Visuellement, le film est splendide. Spectaculaire sans être trop tape-à-l'oeil, glamour à l'os sans trop dépasser les limites du bon goût. Musicalement, la trame emprunte toutefois plus la forme d'une comédie musicale classique. La légère déception se situe d'ailleurs de ce côté. Le récit étant campé au cours des années où les artistes de l'écurie Motown faisaient la pluie et le beau temps dans le milieu de la musique populaire, on aurait aimé une partition un peu plus dynamique, un peu plus «swingnante», en tout cas un peu moins lisse. Cela dit, certains numéros de production font oublier cette approche musicale plus traditionnelle grâce à une réalisation plus ingénieuse.

À cet égard, le clou de Dreamgirls est sans contredit la chanson-phare And I Am Telling You I Am Not Going, interprétée de façon aussi subtile que puissante par Jennifer Hudson. Mis en scène de manière très dépouillée, ce numéro constitue évidemment le temps fort de l'histoire, celui à partir duquel tout le reste est mesuré.

Condon a d'ailleurs pu réunir une distribution remarquable. Beyoncé Knowles, qui se transforme vocalement et physiquement en une émule de Diana Ross, offre une prestation étonnante. On peut en dire autant de Jennifer Hudson, remarquable, et d'Anika Noni Rose, solide dans le rôle de celle qui est coincée au milieu des deux rivales. Eddie Murphy explore par ailleurs de nouveaux territoires dans le rôle d'un chanteur R&B aux prises avec ses démons intérieurs. Ce dernier affiche ici un véritable potentiel dramatique. Seul Jamie Foxx, dans le rôle du manager ambitieux, semble un peu à côté de ses pompes. Un peu comme s'il avait du mal à assumer totalement l'aspect plus carnassier de son personnage. Cela dit, la qualité de l'ensemble direction artistique, mise en scène, interprétation fait en sorte que, malgré certaines réserves, Dreamgirls est quand même une réussite.
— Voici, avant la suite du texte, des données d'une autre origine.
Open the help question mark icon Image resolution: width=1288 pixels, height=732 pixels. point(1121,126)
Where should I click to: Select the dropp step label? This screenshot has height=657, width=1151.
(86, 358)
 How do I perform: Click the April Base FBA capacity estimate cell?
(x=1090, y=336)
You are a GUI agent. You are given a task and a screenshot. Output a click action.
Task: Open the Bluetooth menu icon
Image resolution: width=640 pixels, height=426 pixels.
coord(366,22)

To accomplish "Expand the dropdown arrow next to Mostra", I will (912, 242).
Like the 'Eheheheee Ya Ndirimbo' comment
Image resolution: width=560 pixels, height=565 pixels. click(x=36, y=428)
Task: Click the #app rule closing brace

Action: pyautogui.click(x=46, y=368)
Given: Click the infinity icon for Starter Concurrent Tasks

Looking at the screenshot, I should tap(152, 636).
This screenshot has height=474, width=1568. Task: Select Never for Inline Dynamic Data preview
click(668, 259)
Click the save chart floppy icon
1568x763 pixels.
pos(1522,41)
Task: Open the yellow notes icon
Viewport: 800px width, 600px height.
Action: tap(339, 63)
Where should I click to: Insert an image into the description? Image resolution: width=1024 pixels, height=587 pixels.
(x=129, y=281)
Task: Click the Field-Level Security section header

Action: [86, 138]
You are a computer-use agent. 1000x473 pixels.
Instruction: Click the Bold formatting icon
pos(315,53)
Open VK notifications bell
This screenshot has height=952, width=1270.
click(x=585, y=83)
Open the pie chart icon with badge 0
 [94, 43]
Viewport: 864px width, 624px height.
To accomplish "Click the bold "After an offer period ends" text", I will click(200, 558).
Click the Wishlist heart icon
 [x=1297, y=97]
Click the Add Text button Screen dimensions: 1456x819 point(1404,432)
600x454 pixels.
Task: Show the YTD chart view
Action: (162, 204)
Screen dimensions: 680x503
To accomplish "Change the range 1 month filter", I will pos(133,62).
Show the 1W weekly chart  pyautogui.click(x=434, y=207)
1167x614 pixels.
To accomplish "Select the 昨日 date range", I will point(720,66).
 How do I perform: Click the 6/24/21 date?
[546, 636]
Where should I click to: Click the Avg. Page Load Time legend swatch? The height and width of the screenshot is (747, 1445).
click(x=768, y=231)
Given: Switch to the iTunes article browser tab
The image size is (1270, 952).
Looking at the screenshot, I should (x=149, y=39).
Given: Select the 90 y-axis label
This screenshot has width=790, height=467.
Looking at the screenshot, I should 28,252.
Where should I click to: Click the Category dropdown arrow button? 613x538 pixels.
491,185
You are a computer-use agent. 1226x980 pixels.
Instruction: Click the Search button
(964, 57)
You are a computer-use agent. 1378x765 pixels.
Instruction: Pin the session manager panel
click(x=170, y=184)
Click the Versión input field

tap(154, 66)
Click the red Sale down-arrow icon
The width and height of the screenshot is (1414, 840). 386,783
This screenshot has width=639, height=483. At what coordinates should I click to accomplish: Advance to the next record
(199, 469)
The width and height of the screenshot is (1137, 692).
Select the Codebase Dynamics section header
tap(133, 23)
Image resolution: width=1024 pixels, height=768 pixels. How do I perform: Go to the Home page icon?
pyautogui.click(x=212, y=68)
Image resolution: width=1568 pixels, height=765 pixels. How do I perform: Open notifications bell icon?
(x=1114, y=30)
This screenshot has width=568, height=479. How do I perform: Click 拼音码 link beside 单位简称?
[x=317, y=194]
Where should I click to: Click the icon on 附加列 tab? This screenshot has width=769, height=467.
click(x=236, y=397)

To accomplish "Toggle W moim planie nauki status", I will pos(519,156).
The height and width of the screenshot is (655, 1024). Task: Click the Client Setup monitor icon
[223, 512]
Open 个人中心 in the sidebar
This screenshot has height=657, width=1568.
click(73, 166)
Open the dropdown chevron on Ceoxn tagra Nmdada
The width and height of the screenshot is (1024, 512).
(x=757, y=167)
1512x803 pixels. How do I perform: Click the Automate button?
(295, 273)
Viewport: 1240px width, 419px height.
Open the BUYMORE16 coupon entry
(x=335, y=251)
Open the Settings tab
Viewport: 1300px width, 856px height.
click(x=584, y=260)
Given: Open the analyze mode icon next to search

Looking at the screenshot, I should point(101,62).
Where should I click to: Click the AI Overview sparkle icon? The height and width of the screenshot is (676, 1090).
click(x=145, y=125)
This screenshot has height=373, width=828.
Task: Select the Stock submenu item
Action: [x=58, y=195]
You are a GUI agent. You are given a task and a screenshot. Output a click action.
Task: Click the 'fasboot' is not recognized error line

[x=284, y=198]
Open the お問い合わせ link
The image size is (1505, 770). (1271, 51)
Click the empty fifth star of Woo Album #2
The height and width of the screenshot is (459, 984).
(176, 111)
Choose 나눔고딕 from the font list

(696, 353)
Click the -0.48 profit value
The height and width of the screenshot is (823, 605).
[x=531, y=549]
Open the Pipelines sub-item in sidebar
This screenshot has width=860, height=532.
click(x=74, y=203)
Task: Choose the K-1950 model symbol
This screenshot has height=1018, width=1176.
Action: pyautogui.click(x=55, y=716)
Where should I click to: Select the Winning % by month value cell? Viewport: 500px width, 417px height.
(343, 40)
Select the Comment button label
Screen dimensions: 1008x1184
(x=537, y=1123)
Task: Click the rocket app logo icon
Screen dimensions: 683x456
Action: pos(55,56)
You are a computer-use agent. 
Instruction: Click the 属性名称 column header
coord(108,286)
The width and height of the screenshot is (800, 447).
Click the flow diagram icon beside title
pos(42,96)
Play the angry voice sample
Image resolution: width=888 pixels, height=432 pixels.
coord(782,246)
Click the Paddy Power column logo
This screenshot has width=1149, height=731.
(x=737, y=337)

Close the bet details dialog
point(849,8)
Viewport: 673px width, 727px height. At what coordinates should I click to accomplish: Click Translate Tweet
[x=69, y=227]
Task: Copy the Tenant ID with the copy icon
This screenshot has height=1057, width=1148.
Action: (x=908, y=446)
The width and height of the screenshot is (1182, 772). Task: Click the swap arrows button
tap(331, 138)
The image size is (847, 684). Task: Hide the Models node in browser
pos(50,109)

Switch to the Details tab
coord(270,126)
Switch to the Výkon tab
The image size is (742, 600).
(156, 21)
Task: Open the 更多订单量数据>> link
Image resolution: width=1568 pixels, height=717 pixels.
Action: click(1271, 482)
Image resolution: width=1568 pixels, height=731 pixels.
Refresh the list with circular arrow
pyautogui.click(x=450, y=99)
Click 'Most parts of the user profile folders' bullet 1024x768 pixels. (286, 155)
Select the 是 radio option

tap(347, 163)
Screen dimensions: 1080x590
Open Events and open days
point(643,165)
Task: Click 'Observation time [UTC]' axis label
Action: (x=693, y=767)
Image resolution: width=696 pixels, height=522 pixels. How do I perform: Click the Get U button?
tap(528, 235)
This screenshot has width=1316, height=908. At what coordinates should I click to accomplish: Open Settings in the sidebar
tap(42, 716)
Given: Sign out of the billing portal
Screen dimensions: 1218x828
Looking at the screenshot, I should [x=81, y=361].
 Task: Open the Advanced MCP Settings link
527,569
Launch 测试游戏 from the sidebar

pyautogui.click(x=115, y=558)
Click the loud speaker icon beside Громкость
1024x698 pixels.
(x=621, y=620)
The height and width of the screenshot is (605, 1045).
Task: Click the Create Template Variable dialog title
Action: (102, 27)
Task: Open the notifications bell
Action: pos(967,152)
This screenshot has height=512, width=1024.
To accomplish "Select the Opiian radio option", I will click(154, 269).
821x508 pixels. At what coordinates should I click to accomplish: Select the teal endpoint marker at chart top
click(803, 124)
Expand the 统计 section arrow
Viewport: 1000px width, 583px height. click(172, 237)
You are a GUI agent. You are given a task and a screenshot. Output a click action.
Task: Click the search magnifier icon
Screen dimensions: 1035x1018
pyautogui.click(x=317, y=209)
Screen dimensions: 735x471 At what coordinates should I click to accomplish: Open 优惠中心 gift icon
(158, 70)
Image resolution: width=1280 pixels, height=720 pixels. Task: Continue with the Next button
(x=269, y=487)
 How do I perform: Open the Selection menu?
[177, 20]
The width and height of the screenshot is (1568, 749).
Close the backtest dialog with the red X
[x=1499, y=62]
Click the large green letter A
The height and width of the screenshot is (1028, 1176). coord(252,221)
Il est clair, en tout cas, que ce film, qui prend l'affiche le jour de Noël (en version originale et en version française), ravira d'abord les adeptes du genre. Il n'est toutefois pas dit que les autres n'auront pas envie de se convertir...

* * * 1/2

DREAMGIRLS, film musical réalisé par Bill Condon. Avec Beyoncé Knowles, Jennifer Hudson, Jamie Foxx, Eddie Murphy.

Dans les années 60, un trio de jeunes chanteuses noires atteint les sommets des palmarès de la chanson populaire.

La bonne qualité de l'ensemble fait de Dreamgirls une réussite.